Go to the line holding "question (242, 9)" in the entries below and write out exactly every line down to and including the line holding "Gérer Utiq (155, 2373)".
--- START ---
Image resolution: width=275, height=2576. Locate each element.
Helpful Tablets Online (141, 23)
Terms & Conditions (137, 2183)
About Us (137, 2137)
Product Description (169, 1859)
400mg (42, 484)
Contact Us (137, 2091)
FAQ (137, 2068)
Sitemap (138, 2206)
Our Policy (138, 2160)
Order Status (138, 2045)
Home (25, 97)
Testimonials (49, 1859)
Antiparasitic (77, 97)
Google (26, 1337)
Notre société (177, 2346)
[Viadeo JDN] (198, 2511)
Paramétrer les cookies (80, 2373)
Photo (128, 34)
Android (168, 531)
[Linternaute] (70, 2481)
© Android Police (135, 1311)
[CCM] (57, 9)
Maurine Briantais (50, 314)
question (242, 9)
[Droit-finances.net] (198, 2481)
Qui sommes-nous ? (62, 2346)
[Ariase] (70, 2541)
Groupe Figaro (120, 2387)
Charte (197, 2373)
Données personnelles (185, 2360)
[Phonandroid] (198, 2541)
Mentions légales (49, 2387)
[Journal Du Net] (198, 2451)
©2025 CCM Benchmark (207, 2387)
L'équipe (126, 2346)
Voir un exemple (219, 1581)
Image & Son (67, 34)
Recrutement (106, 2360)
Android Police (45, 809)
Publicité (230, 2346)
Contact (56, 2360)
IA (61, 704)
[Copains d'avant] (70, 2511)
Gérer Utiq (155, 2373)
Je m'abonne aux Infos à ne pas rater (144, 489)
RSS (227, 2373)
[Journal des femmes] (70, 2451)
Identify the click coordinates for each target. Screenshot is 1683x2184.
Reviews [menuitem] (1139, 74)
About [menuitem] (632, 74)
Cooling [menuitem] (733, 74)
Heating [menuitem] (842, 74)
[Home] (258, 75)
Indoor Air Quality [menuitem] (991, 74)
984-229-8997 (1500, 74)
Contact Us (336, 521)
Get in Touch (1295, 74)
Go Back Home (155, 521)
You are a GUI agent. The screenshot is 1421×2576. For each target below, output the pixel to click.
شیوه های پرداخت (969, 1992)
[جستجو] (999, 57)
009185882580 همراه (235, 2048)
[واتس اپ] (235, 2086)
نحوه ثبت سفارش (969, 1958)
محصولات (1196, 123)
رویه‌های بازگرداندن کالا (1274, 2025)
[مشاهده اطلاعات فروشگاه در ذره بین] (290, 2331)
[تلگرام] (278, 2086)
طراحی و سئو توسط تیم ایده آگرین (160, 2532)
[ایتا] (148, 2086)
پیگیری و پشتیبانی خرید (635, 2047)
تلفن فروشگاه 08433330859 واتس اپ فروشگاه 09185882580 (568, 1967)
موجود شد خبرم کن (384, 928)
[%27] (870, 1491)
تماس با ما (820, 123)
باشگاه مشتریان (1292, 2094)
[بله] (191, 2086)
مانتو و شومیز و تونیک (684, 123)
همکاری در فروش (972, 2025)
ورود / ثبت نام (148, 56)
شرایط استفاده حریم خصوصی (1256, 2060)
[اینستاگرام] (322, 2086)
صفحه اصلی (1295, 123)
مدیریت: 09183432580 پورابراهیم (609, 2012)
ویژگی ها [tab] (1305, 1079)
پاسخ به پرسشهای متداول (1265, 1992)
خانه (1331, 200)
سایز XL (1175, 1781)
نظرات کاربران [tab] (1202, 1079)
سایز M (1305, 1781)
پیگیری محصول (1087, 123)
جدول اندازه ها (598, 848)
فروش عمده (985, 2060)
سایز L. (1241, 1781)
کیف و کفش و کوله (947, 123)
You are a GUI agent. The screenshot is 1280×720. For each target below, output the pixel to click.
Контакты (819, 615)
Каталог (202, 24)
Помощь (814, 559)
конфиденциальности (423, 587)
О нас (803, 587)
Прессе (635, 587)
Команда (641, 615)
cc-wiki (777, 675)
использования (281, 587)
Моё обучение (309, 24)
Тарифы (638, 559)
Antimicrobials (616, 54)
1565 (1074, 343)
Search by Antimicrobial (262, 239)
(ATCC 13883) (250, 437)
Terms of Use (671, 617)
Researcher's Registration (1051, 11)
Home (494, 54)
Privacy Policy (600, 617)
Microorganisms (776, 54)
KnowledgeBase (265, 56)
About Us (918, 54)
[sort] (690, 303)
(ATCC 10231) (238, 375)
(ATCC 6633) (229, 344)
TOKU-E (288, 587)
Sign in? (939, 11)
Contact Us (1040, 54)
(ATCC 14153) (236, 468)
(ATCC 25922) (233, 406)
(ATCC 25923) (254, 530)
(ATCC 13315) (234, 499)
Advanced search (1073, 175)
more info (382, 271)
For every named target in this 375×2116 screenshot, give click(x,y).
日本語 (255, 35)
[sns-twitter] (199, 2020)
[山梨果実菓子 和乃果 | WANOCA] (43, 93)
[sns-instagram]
--- END ---
- **COMPLETED TASK**:
question (242, 9)
[Droit-finances.net] (198, 2481)
Qui sommes-nous ? (62, 2346)
[Ariase] (70, 2541)
Groupe Figaro (120, 2387)
Charte (197, 2373)
Données personnelles (185, 2360)
[Phonandroid] (198, 2541)
Mentions légales (49, 2387)
[Journal Du Net] (198, 2451)
©2025 CCM Benchmark (207, 2387)
L'équipe (126, 2346)
Voir un exemple (219, 1581)
Image & Son (67, 34)
Recrutement (106, 2360)
Android Police (45, 809)
Publicité (230, 2346)
Contact (56, 2360)
IA (61, 704)
[Copains d'avant] (70, 2511)
Gérer Utiq (155, 2373)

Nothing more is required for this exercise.